Items from a data source
_ _ _ _
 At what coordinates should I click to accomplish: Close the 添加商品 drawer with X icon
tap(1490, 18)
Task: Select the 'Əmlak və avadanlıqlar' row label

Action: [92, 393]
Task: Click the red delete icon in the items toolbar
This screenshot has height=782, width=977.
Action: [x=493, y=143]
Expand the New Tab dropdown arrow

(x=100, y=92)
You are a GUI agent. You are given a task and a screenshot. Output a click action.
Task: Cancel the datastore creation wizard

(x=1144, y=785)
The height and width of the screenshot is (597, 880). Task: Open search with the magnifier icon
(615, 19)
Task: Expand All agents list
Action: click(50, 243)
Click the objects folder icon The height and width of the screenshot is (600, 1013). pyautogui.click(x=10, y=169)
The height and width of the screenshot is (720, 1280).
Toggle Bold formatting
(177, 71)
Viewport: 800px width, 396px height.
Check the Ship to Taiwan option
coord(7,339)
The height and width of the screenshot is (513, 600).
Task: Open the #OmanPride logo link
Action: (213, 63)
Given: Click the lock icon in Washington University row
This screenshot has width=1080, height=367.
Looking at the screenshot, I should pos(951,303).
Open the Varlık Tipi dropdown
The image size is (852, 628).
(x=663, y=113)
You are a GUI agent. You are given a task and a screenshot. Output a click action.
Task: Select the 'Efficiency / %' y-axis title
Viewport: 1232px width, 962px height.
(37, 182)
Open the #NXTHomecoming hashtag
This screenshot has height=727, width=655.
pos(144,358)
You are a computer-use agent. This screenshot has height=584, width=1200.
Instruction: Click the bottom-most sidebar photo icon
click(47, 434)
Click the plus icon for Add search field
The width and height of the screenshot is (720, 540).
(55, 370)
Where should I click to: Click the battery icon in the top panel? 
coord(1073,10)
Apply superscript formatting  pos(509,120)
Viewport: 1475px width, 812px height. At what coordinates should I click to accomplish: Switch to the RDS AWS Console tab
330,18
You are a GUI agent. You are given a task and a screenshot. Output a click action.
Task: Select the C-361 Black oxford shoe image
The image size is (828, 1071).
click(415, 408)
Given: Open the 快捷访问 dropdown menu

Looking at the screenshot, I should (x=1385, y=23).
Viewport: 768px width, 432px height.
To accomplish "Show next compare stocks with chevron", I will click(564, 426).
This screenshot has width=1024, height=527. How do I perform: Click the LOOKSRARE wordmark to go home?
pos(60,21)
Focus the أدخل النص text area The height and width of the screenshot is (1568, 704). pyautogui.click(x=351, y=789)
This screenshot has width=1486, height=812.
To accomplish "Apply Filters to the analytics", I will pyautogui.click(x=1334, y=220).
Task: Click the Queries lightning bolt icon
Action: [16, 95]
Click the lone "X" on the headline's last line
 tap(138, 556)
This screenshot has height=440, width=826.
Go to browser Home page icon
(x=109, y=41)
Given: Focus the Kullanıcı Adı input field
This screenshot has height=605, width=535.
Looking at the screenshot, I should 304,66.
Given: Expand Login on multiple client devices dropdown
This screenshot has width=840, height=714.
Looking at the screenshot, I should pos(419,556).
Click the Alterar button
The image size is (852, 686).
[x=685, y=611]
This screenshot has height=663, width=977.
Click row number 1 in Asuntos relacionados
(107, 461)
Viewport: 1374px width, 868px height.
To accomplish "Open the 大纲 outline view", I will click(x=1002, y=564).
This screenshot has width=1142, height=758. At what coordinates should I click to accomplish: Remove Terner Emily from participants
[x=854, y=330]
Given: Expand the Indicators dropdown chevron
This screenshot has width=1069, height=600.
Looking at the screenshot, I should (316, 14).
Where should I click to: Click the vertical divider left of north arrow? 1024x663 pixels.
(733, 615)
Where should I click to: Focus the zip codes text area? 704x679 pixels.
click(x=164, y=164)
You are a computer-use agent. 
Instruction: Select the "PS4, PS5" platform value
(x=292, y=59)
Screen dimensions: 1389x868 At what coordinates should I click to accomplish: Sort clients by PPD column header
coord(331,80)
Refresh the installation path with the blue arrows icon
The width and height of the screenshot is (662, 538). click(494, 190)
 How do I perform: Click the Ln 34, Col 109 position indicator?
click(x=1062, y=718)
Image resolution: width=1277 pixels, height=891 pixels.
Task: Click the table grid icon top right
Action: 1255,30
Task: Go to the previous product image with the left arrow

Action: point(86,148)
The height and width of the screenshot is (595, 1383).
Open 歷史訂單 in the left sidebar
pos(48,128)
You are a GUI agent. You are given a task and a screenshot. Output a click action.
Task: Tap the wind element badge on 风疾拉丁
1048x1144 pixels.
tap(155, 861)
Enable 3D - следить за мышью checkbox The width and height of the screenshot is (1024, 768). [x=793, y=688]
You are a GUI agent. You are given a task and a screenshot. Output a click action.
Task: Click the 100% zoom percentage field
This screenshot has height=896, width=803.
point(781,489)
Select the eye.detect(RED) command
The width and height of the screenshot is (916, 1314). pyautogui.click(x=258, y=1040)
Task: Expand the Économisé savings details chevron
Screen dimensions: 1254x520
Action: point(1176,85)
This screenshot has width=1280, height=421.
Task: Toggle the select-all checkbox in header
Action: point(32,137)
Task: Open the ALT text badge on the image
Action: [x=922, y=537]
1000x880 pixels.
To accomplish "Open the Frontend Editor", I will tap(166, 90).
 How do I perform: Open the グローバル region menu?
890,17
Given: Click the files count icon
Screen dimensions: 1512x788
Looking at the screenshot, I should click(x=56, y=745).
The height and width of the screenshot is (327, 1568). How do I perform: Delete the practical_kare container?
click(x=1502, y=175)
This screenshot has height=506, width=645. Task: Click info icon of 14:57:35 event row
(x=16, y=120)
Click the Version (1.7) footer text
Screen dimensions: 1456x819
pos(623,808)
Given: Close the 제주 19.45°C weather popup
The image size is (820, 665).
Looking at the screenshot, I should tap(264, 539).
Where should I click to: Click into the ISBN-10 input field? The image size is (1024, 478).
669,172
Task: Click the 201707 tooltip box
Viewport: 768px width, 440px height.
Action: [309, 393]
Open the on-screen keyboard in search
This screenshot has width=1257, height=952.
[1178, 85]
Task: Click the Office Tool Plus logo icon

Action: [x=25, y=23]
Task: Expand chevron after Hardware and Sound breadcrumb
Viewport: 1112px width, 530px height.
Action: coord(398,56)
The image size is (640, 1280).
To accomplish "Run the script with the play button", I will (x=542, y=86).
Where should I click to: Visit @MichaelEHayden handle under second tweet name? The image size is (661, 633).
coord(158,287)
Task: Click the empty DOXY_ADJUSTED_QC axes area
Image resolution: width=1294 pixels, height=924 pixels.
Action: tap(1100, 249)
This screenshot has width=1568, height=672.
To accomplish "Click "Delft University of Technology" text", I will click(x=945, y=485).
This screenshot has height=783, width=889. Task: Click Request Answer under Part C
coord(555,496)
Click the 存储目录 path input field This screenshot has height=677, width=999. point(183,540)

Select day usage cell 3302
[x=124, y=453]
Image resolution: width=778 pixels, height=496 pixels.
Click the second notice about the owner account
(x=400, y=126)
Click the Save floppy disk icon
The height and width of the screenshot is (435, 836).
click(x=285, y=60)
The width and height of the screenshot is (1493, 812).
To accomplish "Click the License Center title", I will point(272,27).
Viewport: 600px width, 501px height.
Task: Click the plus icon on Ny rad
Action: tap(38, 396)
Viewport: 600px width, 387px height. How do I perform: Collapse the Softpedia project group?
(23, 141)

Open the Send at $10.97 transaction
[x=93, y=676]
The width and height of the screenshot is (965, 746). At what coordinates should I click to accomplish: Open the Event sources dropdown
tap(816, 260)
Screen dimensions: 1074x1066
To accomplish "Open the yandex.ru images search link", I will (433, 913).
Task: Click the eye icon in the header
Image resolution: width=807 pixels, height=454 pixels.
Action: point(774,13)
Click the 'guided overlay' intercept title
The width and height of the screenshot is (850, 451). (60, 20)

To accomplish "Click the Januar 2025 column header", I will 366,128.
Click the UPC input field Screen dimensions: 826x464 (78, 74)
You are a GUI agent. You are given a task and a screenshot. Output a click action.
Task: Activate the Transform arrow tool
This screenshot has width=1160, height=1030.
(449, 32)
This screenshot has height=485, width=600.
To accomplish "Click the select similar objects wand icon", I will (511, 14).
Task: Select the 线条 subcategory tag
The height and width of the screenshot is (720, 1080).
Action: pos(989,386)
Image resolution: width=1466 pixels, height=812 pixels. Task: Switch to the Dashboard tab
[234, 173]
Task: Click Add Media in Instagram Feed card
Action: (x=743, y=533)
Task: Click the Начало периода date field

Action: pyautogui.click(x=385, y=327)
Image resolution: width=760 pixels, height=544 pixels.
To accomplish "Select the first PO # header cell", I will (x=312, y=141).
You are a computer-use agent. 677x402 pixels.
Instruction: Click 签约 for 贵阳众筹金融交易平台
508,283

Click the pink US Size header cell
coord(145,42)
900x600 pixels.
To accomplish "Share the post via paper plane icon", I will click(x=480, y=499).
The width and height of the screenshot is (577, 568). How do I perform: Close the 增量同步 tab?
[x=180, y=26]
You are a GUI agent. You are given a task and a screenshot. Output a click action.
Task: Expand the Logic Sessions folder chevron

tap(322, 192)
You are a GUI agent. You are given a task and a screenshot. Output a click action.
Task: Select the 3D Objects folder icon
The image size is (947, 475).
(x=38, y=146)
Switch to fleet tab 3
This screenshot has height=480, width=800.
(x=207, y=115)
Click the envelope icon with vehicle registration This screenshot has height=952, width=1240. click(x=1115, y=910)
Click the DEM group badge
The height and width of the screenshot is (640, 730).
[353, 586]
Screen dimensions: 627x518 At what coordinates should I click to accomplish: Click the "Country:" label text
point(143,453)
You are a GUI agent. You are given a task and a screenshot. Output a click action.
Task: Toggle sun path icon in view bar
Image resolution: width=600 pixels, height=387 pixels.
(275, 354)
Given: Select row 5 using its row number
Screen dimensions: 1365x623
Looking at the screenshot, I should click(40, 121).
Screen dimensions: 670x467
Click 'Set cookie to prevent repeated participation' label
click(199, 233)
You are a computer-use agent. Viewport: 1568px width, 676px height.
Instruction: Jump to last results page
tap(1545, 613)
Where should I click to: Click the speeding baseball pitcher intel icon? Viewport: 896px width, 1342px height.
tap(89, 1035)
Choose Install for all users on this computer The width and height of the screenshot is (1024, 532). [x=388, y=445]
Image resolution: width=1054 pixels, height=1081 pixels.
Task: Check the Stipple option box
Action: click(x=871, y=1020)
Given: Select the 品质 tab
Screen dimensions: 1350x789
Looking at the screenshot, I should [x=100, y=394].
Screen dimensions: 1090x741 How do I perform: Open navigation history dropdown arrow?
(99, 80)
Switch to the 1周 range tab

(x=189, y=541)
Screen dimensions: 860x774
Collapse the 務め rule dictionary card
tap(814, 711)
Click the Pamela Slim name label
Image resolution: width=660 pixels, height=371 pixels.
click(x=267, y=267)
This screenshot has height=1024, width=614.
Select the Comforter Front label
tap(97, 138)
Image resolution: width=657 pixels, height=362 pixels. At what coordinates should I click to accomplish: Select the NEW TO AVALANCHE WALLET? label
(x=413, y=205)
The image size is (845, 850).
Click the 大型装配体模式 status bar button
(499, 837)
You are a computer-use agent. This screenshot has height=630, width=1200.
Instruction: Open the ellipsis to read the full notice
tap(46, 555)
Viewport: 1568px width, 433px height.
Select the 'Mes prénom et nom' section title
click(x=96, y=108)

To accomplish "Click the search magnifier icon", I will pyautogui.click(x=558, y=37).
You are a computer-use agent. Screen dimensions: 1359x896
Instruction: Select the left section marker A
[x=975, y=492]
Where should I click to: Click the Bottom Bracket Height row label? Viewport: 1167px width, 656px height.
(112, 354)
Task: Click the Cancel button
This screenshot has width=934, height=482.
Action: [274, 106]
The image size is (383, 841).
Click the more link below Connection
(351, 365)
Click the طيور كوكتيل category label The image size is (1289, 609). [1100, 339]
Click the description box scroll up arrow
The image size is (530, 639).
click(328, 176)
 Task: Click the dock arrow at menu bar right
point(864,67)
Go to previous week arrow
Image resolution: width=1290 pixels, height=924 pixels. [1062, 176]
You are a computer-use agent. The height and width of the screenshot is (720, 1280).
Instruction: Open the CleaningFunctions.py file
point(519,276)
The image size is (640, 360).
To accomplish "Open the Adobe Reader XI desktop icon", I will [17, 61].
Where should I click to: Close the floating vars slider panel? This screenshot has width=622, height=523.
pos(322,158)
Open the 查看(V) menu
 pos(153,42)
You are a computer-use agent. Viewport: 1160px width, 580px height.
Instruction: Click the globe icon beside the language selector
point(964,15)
_ _ _ _
Task brief>
Write down again, exactly as given, only the lines above that fall from the line with "Screen dimensions: 1389x868" to the line with "Task: Expand the Économisé", inclusive.

Output>
Screen dimensions: 1389x868 At what coordinates should I click to accomplish: Sort clients by PPD column header
coord(331,80)
Refresh the installation path with the blue arrows icon
The width and height of the screenshot is (662, 538). click(494, 190)
 How do I perform: Click the Ln 34, Col 109 position indicator?
click(x=1062, y=718)
Image resolution: width=1277 pixels, height=891 pixels.
Task: Click the table grid icon top right
Action: 1255,30
Task: Go to the previous product image with the left arrow

Action: point(86,148)
The height and width of the screenshot is (595, 1383).
Open 歷史訂單 in the left sidebar
pos(48,128)
You are a GUI agent. You are given a task and a screenshot. Output a click action.
Task: Tap the wind element badge on 风疾拉丁
1048x1144 pixels.
tap(155, 861)
Enable 3D - следить за мышью checkbox The width and height of the screenshot is (1024, 768). [x=793, y=688]
You are a GUI agent. You are given a task and a screenshot. Output a click action.
Task: Click the 100% zoom percentage field
This screenshot has height=896, width=803.
point(781,489)
Select the eye.detect(RED) command
The width and height of the screenshot is (916, 1314). pyautogui.click(x=258, y=1040)
Task: Expand the Économisé savings details chevron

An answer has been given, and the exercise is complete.